◆ Exercise description ◆
From the article below on New Hampshire's underage drinking law, print the passage between "Then, in 2002, the" and "a driver's license.", inclusive, word for word.

◆ Extract provided ◆
At first glance, new prohibitions related to underage drinking might seem redundant. After all, every state has some kind of ban on possession of alcohol by those younger than 21, and most also have laws against alcohol consumption by youths. And how could a teenager get alcohol into his stomach without having possessed or consumed it first?

But, here in New Hampshire, police say it's not that simple.

In the old days, they say, the teenagers at a party would drop their drinks and run when officers arrived. That would leave police with few of the particulars -- who drank what, and when -- necessary to build a legal case.

"You couldn't charge them with anything," said Eddie Edwards, the state's chief of liquor law enforcement. "There's no deterrent."

Then, in 2002, the state legislature expanded the old underage-possession statute to apply to those "intoxicated by consumption of an alcoholic beverage." The offense is on the same level as a traffic violation, but carries a $300 fine and the possible loss of a driver's license.

Under the new law, police didn't have to establish when and how a minor had become intoxicated. They needed only to determine that the minor was intoxicated, with the alcohol inside them.

"It's just like looking for someone who's a drunk driver," said Sgt. Kevin Kincaid of the Manchester police. The clues might be a stumbling walk, glassy eyes, an odor of alcohol or a blood alcohol concentration of .02, police say.

Now, according to the judge who oversees New Hampshire's district courts, about half of the state's 6,000 cases of underage-possession in a typical year involve intoxication, not possession in the traditional sense.

But as common as it has become, the law has not lost its capacity to surprise.

"I really had no idea you could get arrested for that," said Chris Cormio, 20, a Massachusetts native now attending Plymouth State University in New Hampshire. Last February, he drank two beers, then set out on foot for a police station to bail out a friend. Cormio said he had brushed his teeth to get rid of the alcohol smell, but an officer noticed something amiss.

◆ Dataset extract ◆

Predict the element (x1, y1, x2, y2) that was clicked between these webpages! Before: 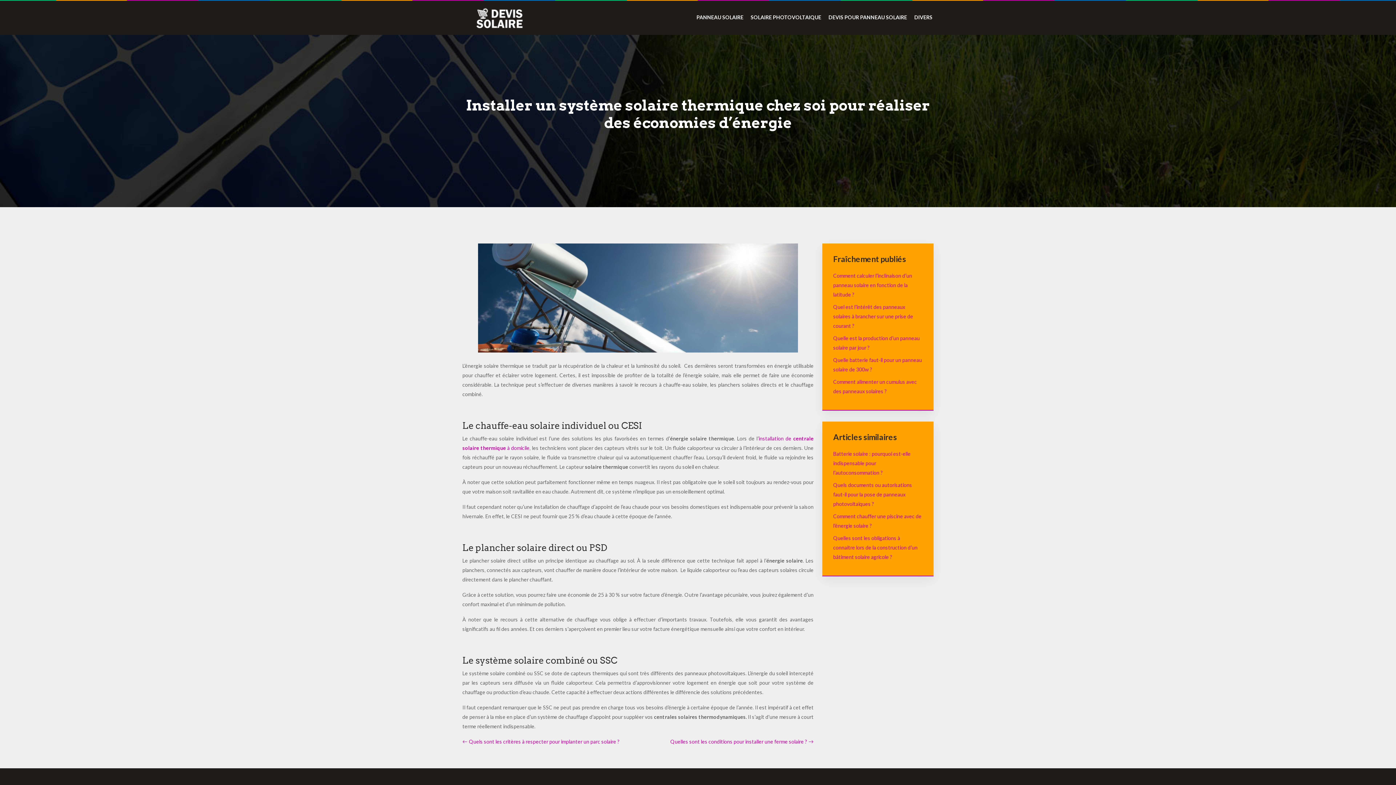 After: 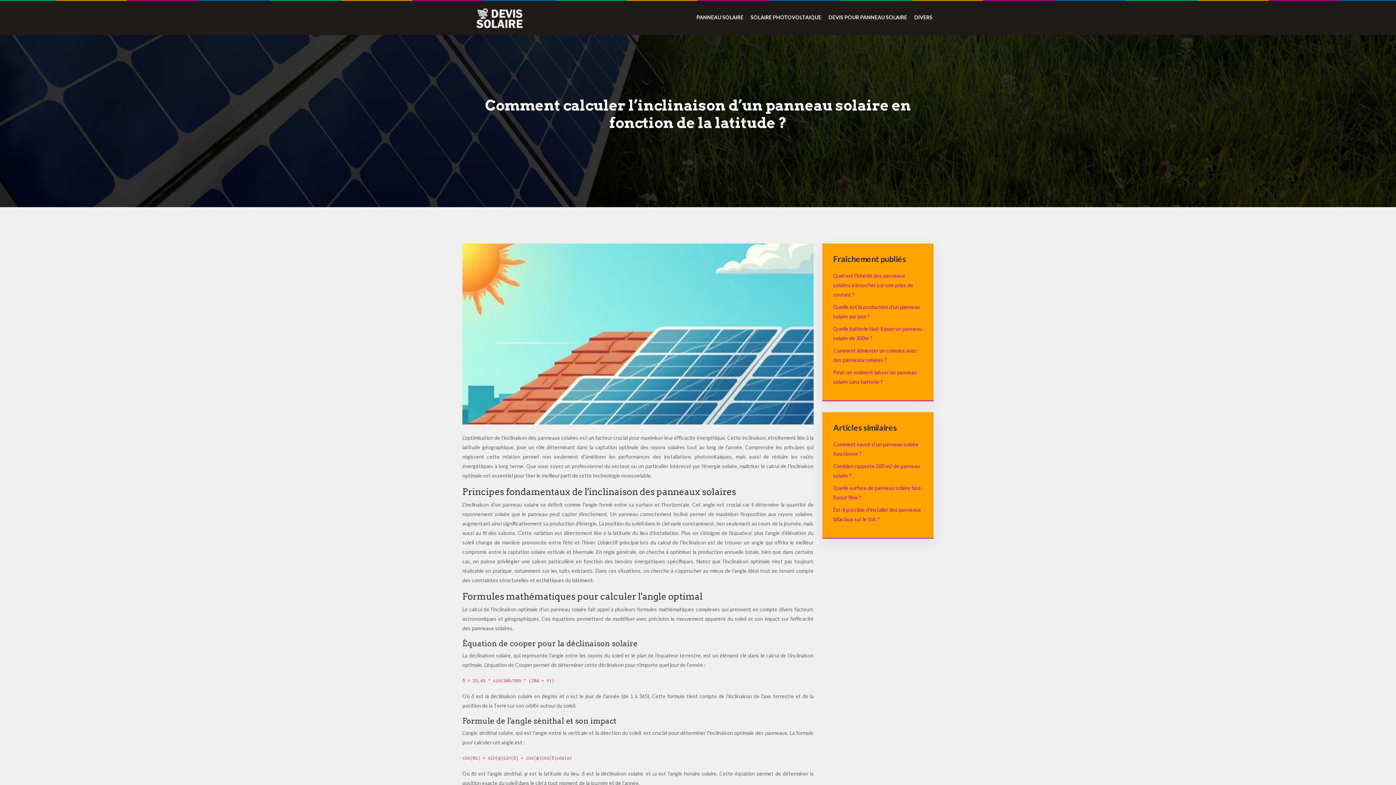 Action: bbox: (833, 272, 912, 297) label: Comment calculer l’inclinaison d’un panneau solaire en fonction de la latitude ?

◆ Response to this task ◆
Then, in 2002, the state legislature expanded the old underage-possession statute to apply to those "intoxicated by consumption of an alcoholic beverage." The offense is on the same level as a traffic violation, but carries a $300 fine and the possible loss of a driver's license.